[Éditorial de Brian Myles] AI, or the end of copyright

Following the publication of an open letter from world luminaries calling for a six-month moratorium on the development of artificial intelligence (AI) systems, The duty wondered about possible solutions to put AI at the service of the common good. This is a recurring concern.

The use of conversational robots such as ChatGPT and Bard is spreading like wildfire in all spheres of human activity, an irreversible phenomenon, like the proverbial genie emerging from the lamp. Microsoft co-founder Bill Gates made a hard but fair observation that AI will have an impact comparable to the invention of the microprocessor, the personal computer, the Internet and the smart phone. . We are experiencing a paradigm shift, which the media are documenting in real time.

The media, precisely. They are among the industries that will be challenged by advances in AI. For the time being, robots are outspoken liars and untrustworthy mythomaniacs to write informational text.

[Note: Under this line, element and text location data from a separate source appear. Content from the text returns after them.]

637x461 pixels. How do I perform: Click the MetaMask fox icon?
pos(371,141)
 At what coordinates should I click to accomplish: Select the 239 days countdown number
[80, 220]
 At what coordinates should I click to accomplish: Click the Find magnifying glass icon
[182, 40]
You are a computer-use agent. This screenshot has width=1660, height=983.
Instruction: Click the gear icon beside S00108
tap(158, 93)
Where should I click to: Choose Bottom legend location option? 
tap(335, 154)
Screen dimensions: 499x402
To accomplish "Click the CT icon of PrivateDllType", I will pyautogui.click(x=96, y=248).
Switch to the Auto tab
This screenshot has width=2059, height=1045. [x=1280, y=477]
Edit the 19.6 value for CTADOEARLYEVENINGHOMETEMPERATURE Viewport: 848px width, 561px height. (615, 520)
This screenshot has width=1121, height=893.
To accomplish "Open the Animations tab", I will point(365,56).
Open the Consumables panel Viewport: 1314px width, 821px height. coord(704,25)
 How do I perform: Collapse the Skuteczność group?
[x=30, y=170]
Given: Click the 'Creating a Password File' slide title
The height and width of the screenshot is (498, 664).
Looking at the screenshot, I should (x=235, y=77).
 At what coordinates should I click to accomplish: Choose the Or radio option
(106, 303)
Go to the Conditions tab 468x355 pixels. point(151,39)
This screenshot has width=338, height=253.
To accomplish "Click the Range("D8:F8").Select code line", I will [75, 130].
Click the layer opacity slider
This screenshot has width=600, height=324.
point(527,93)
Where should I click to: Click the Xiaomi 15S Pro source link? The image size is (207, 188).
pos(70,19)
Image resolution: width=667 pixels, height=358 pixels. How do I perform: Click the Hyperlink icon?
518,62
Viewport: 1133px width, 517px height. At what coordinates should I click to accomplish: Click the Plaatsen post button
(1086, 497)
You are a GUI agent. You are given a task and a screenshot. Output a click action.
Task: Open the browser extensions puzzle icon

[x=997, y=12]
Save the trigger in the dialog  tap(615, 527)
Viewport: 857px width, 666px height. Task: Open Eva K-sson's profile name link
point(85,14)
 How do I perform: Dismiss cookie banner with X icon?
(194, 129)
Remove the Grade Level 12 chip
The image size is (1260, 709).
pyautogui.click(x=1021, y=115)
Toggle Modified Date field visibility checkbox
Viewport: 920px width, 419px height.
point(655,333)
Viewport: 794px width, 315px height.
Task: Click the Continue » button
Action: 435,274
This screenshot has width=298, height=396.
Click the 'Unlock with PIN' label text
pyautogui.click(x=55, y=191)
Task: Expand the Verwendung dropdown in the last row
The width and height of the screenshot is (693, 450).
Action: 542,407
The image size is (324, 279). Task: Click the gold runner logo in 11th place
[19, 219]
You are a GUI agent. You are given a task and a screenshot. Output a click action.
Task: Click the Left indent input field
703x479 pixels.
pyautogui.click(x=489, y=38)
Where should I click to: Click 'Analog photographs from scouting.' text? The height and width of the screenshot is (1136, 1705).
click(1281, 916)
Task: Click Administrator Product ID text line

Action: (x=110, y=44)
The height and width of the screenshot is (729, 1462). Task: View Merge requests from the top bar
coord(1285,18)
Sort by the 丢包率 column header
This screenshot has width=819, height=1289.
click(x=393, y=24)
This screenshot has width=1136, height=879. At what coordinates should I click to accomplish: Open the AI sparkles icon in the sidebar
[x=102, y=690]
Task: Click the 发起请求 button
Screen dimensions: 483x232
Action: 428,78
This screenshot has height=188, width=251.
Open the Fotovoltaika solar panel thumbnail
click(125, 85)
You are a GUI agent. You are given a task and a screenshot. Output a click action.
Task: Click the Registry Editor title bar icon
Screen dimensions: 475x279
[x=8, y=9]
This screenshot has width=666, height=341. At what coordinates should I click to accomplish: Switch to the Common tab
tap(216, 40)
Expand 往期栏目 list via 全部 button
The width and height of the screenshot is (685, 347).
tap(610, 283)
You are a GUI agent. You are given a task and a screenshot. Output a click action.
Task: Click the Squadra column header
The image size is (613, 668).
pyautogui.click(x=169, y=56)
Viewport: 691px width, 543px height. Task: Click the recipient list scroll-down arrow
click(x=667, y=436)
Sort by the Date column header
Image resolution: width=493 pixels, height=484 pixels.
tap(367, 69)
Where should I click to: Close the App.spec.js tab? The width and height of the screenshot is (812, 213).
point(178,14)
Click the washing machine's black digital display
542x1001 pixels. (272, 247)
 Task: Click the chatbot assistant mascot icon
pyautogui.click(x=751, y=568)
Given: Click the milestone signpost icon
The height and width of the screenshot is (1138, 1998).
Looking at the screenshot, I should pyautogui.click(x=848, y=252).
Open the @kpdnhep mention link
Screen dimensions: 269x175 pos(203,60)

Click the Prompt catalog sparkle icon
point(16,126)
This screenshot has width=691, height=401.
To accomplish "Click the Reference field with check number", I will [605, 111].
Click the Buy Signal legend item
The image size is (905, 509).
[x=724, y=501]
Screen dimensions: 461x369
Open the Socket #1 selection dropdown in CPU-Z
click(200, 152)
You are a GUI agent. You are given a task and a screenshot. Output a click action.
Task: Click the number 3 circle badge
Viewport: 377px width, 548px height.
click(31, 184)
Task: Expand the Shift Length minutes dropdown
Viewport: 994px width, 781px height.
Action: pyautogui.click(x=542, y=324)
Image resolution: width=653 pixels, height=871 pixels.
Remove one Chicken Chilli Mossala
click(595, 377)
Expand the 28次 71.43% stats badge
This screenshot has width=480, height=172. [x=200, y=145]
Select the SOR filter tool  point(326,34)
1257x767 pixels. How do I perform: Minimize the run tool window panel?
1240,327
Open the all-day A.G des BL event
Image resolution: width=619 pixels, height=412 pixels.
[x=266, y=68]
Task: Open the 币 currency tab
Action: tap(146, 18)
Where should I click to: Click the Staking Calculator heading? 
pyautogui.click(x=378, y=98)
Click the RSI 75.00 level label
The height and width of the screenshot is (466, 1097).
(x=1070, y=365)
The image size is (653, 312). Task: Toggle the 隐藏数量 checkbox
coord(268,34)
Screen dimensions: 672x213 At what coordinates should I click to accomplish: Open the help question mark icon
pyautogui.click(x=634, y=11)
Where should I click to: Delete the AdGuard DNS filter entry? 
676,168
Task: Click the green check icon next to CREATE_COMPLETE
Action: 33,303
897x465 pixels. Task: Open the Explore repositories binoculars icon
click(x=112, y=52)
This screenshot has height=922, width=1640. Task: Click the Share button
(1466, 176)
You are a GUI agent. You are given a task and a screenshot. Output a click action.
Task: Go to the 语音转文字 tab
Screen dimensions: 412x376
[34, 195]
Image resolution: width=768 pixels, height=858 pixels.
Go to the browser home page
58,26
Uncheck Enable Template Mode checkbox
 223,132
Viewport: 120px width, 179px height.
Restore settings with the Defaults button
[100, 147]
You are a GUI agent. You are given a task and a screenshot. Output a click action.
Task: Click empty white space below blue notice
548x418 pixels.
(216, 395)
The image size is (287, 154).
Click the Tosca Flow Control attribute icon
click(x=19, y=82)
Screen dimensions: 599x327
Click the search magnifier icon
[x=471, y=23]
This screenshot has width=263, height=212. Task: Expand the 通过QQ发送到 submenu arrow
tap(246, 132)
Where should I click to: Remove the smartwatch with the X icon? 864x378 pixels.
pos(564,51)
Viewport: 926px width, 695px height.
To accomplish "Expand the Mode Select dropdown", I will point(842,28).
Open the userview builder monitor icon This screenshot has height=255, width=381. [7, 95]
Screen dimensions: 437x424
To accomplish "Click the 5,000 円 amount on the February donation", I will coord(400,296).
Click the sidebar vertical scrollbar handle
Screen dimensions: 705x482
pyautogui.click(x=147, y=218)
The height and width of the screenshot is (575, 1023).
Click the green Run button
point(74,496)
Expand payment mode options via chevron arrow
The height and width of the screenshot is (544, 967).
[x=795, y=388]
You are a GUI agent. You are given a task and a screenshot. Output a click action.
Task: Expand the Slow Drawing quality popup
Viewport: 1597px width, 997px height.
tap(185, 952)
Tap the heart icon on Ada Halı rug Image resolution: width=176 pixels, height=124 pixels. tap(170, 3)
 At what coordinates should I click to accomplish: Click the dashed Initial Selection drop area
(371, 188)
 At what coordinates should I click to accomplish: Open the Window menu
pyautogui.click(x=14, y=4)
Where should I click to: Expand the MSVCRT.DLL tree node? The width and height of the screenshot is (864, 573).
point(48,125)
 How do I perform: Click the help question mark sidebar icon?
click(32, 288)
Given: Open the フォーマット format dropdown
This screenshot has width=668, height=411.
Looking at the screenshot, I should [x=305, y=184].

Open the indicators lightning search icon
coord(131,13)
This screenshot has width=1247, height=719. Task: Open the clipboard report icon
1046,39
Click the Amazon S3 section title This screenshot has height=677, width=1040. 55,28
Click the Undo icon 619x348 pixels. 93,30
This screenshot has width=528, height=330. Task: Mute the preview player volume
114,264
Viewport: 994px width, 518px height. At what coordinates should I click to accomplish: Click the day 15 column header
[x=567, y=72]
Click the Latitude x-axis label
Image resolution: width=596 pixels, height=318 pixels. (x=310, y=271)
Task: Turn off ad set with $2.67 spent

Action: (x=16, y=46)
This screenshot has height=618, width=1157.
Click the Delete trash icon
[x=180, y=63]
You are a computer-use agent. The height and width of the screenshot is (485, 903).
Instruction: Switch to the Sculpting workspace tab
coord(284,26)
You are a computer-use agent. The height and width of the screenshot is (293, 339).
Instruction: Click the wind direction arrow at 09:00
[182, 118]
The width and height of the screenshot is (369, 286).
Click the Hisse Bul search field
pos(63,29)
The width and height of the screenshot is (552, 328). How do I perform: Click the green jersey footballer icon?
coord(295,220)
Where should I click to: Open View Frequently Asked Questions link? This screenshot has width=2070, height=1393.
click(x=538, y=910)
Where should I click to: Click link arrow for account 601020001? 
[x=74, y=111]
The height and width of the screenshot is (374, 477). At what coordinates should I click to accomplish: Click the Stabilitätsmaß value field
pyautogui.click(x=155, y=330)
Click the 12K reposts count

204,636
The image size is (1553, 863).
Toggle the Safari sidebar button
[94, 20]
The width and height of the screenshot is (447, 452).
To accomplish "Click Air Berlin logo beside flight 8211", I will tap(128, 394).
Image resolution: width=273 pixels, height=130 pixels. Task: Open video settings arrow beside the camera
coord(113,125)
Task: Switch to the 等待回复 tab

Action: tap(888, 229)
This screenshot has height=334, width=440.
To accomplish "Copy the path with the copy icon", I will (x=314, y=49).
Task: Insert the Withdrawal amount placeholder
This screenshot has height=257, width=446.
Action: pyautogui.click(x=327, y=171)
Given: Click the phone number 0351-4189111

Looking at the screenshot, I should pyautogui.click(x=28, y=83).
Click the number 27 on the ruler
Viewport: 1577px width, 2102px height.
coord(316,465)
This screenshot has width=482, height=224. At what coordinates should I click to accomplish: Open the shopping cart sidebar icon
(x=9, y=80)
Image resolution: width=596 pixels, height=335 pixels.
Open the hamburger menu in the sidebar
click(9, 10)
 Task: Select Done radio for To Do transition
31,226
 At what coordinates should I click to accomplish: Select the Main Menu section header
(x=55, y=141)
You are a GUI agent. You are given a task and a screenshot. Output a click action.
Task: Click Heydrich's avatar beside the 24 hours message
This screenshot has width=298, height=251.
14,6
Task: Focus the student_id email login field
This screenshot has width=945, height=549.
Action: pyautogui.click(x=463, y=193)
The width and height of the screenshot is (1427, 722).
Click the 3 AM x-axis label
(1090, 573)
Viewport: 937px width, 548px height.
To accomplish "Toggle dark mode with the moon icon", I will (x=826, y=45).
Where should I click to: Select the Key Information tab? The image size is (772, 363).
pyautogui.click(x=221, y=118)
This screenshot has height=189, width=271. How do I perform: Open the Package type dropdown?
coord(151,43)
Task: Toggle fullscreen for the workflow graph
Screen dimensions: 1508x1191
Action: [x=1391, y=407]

There Columbia Journalism Review made a review of the mistakes, which even go as far as the invention of a sex scandal targeting a professor of law at the University of Washington and a prison sentence for an Australian politician.

For Emily Bell, director of the Tow Center on Digital Journalism at Columbia University, chatbots will act as an accelerant on the global blaze of disinformation. They will exploit one of the universal flaws of the human species: its credulity and its propensity to believe in invented narrative rituals.

The main threat is not what we imagine. It is not so much the replacement of the human intelligence of journalists by AI that we must fear as the annihilation of the right to intellectual property. Our guest columnist Jean-François Lisée used a simple and powerful formula that summarizes the question. We are witnessing the “uberization of copyright”.

Conversational robots have fed themselves somewhere to be able to declaim the extent of their knowledge in a matter of seconds. They scoured news sites and other platforms for automated mass data collection, violating the platforms’ terms of use. The media are not the only ones to have been robbed. Photobanks, government sites, scholarly journals and other sites not protected against mass collection have certainly fueled chatbots.

In the United States, publishers are wondering about the best strategy to adopt to obtain royalties. Some firms, including Microsoft and Google, have shown themselves to be open to possible solutions aimed at allowing publishers to benefit from the appropriation of their content by conversational robots. This is the topic of the hour.

In Canada, it’s radio silence. The federal government, anxious to preserve the ecosystem of news in all its diversity, and concerned about misinformation, must not remain wait-and-see. AI is barely emerging when two players saturate the market: Microsoft and Google. If Canada lets publishers beg piecemeal, the inequity of the power relationship between them and the AI ​​giants, as well as the inadequacy of the Copyright Act in the face of AI, will predetermine the outcome of the talks.

As part of the study of Bill C-27, relating to the regulation of AI, Ottawa must seize the opportunity and strengthen the protection granted to copyright in the age of AI. We need a legislative rampart to supervise these robots programmed to take everything, without giving anything in return to content creators. At stake is the ability of media, and all artists, to enforce their intellectual property and earn a living in the next cycle of digital transformation.